Picking among the three #
A patient with keratoconus, a corneal graft, or post-LASIK ectasia who needs a scleral lens fitted by a Diplomate-level specialist will find the deepest bench at Optique Nashville. A south-Nashville family looking for established generalist care with in-house glaucoma monitoring and low vision services is well matched to Nashville Eye Group. A north-county household that wants long-tenured medical optometry close to home with thermal dry eye treatment and LASIK co-management will find Choate Eye Associates the most convenient of the three.
Reference Notes #
- American Optometric Association Code of Ethics and clinical practice guidelines
- Tennessee State Board of Optometry licensure rules and therapeutic certification scope
- American Academy of Optometry Diplomate program (Cornea, Contact Lenses and Refractive Technologies Section)

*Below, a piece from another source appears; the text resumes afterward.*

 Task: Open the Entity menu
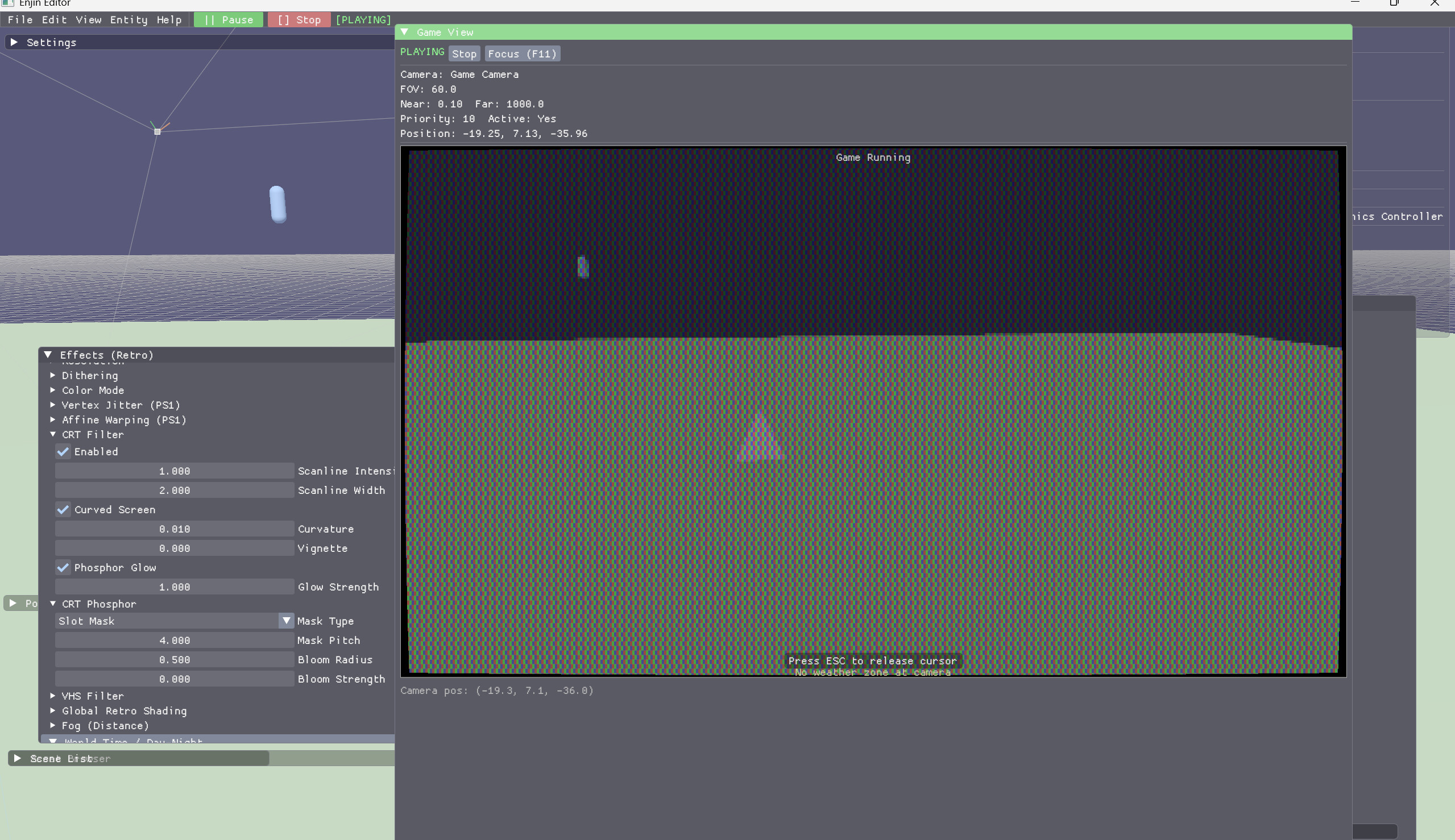click(x=128, y=20)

- Scleral Lens Education Society fellowship standards
- Council on Optometric Practitioner Education (COPE) continuing education accreditation
- Tear Film and Ocular Surface Society Dry Eye Workshop II (TFOS DEWS II) report
- American Board of Optometry board certification framework
- Tennessee Association of Optometric Physicians (TAOP) state affiliate guidance
Selection Methodology #
Optometry in Tennessee runs under the State Board of Optometry at TCA 63-8 with therapeutic certification (OD-T) required for ocular pharmaceutical agent use. The filter for the three practices above started at the TSBO license register, then worked through American Academy of Optometry Fellow status (FAAO) where claimed, AOA American Optometric Association membership, in-office diagnostic capability (Optos retinal imaging, Zeiss Cirrus OCT, visual field perimetry, corneal topography), scope detail across primary eye care, dry eye disease management, pediatric vision, low vision rehabilitation, and specialty contact lens fitting (scleral, hybrid, ortho-K), and Davidson or Williamson County office tenure. National retail-chain dispensaries without a tenured OD-T of record were excluded.
Frequently Asked Questions #
Q: Does the practice offer telehealth visits or only in-person care?
A: Many Nashville clinics now offer secure telehealth video visits for follow-up, medication management, and certain triage scenarios, while procedural and physical-exam visits remain in person. Ask whether your concern qualifies for telehealth, whether your insurance covers it at the same rate, and what platform the practice uses.
Q: How does the practice coordinate referrals to specialists?
A: Ask whether the practice has an internal referral coordinator who handles authorization, sends records, and books the specialist appointment, or whether the patient is expected to manage the chain. For HMO and similar plans, a documented referral on file is often required before the specialist visit will be covered.
Q: Are any of the three practices paid placements?
A: No. The three profiles above are editorial selections drawn from publicly verifiable sources. No firm sponsored placement.
Q: How does the practice transmit prescriptions and handle refills?
A: Most Nashville clinics send prescriptions electronically to your chosen pharmacy. For refills, ask whether the patient portal accepts a refill request, the standard turnaround time for refill approval, and whether any medication on your list requires an office visit or labs before the next refill can be authorized.
Editorial Note #
This guide was published on 2026-05-11 and reflects research current as of that date. Verify licenses, phone numbers, and current business status before engaging any firm.